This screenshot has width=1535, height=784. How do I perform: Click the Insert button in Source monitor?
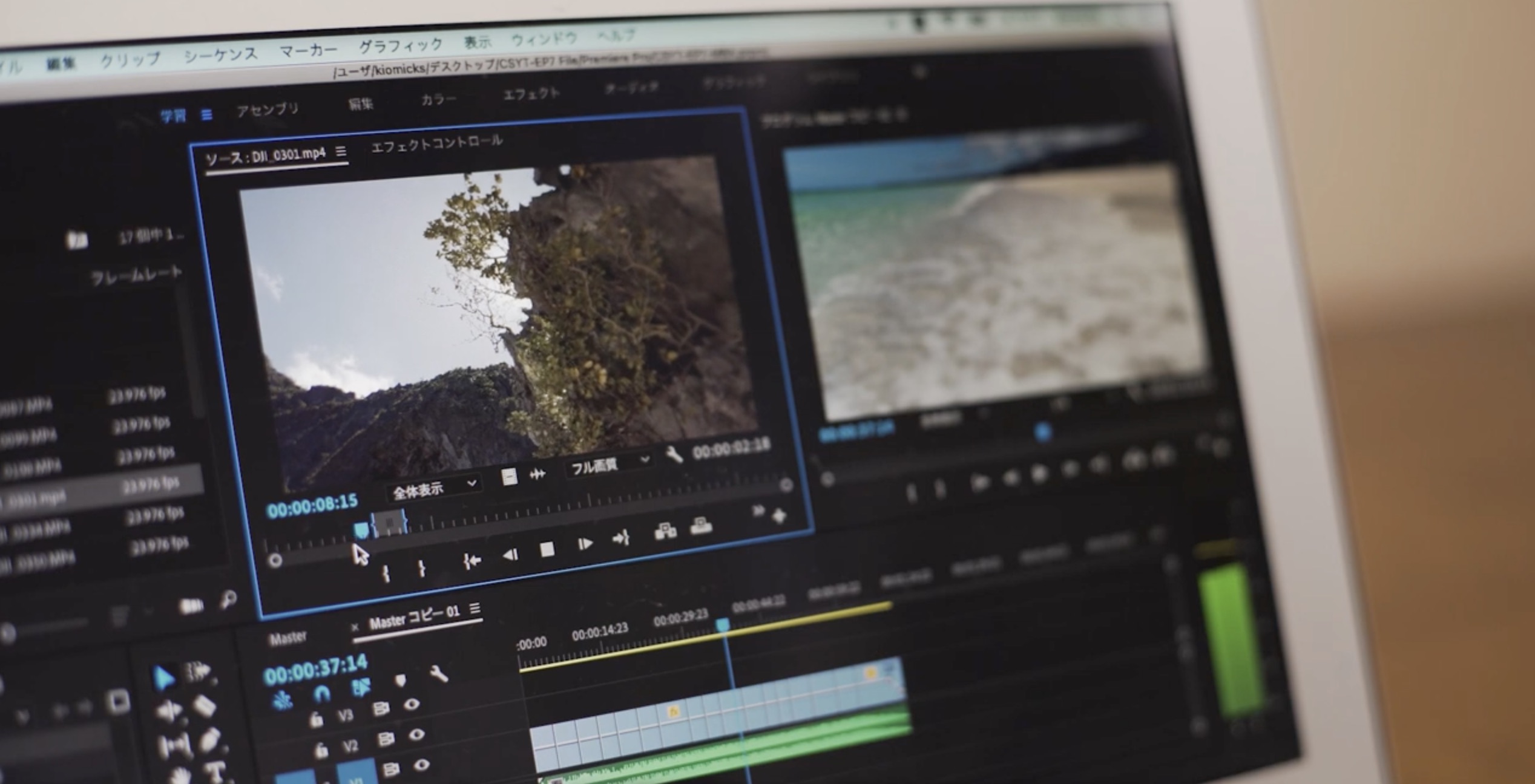click(x=665, y=531)
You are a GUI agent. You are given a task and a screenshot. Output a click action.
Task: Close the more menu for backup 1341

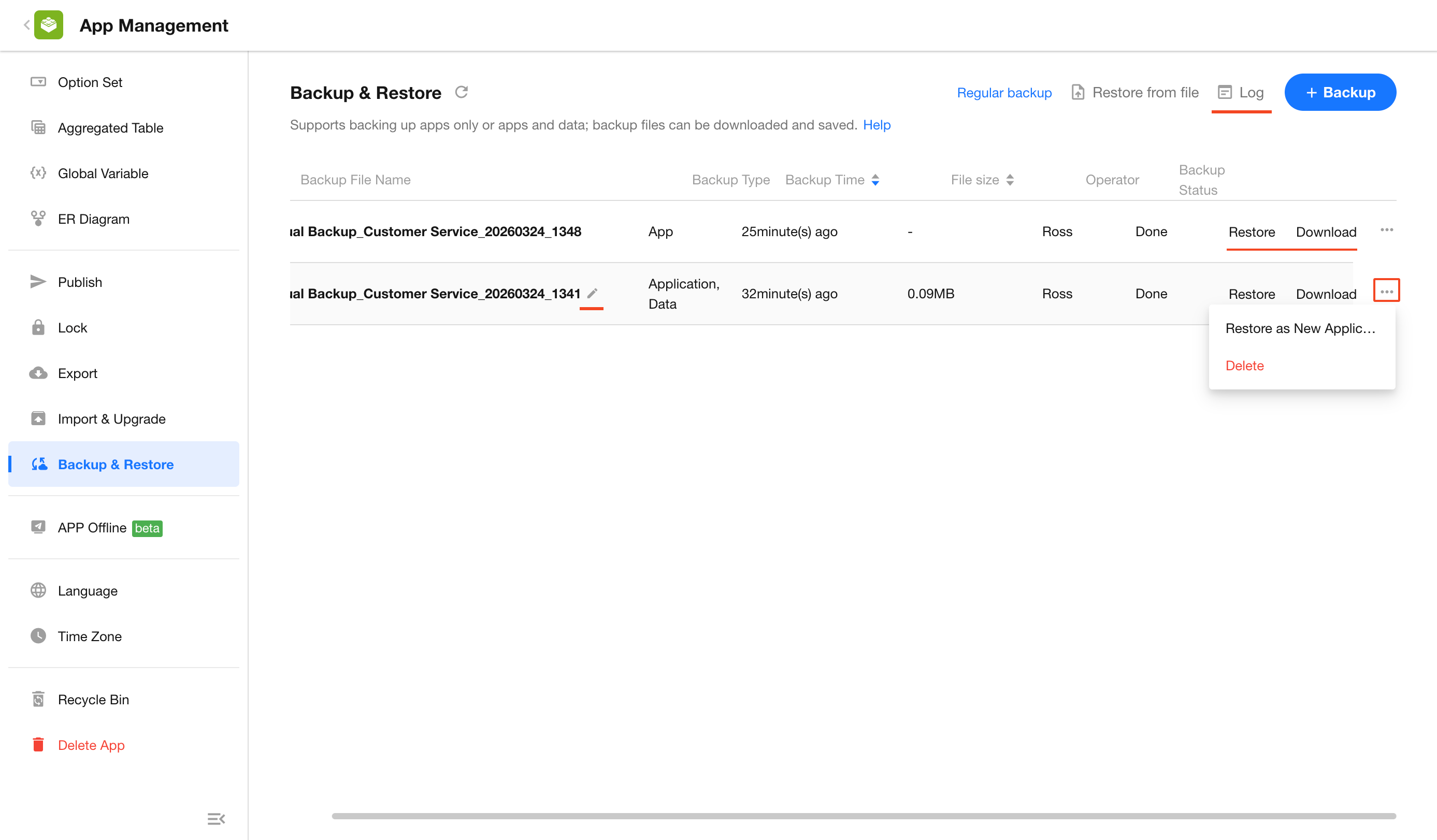click(1386, 291)
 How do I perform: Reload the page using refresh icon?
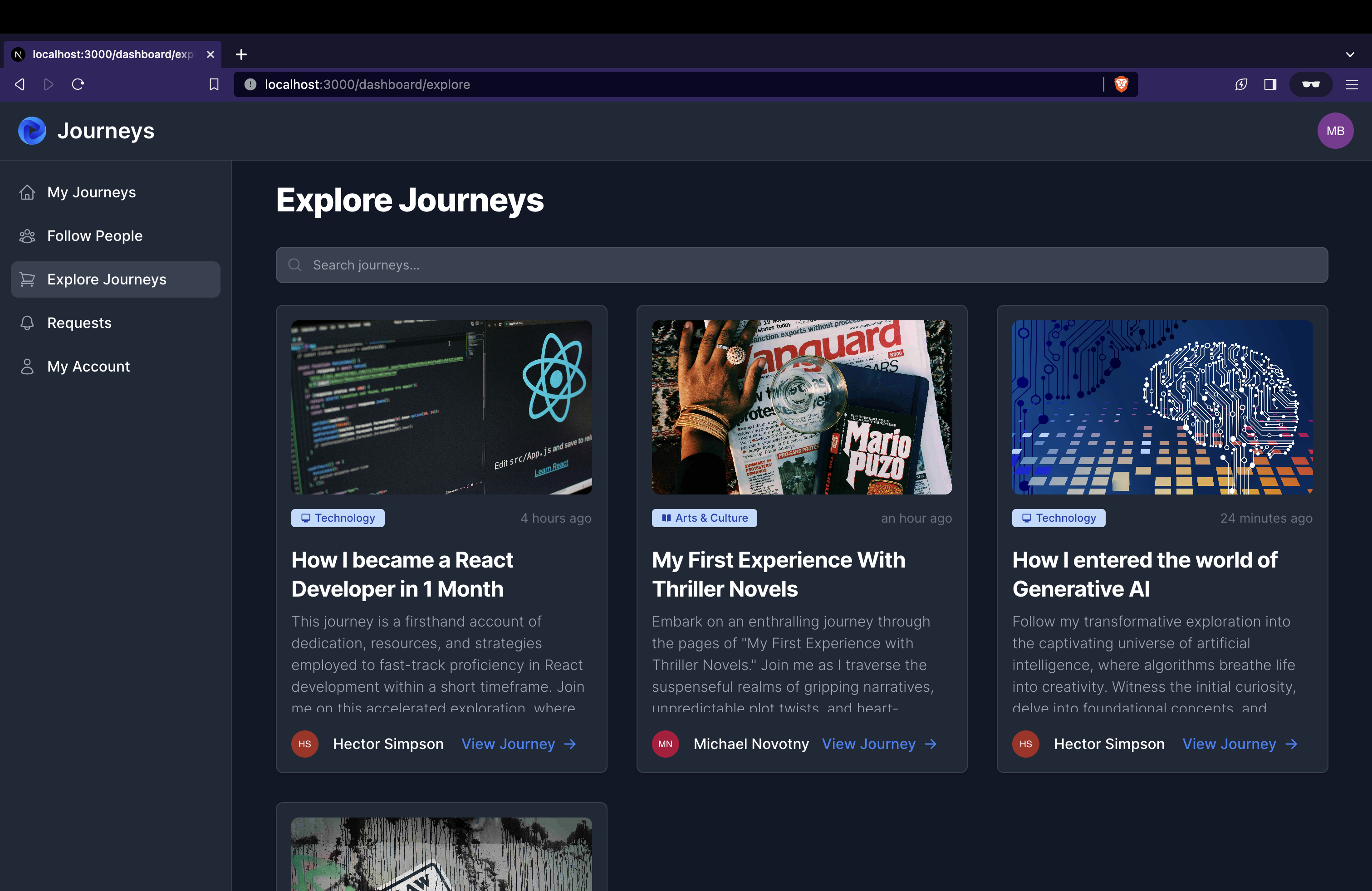coord(78,85)
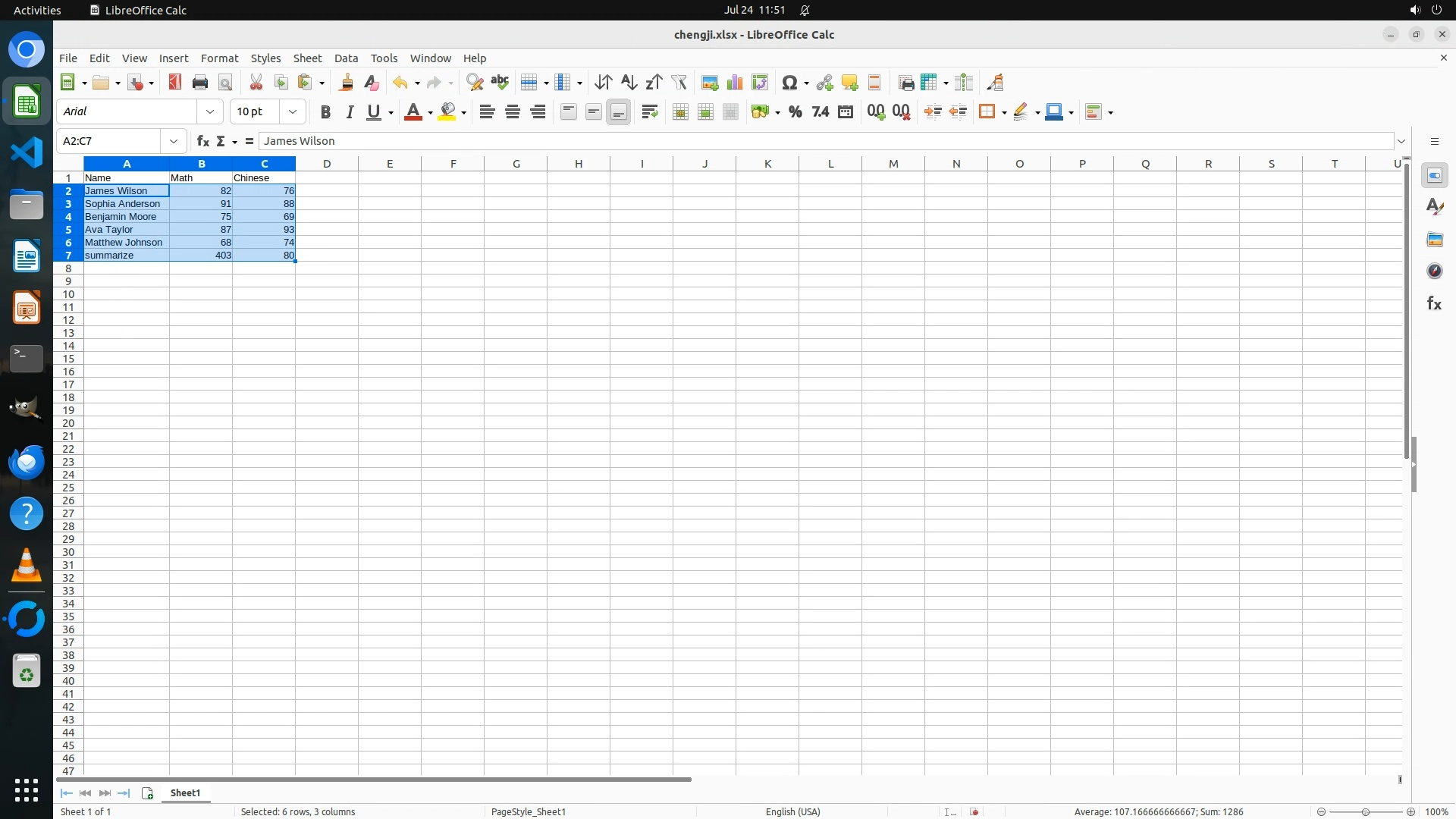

**WORK TASK:**
Set down every entry above again exactly, dropping each picture.

**YOUR RESPONSE:**
This screenshot has width=1535, height=784. How do I perform: Click the Insert button in Source monitor?
click(x=665, y=531)
You are a GUI agent. You are given a task and a screenshot. Output a click action.
Task: Close the more menu for backup 1341

click(1386, 291)
 How do I perform: Reload the page using refresh icon?
coord(78,85)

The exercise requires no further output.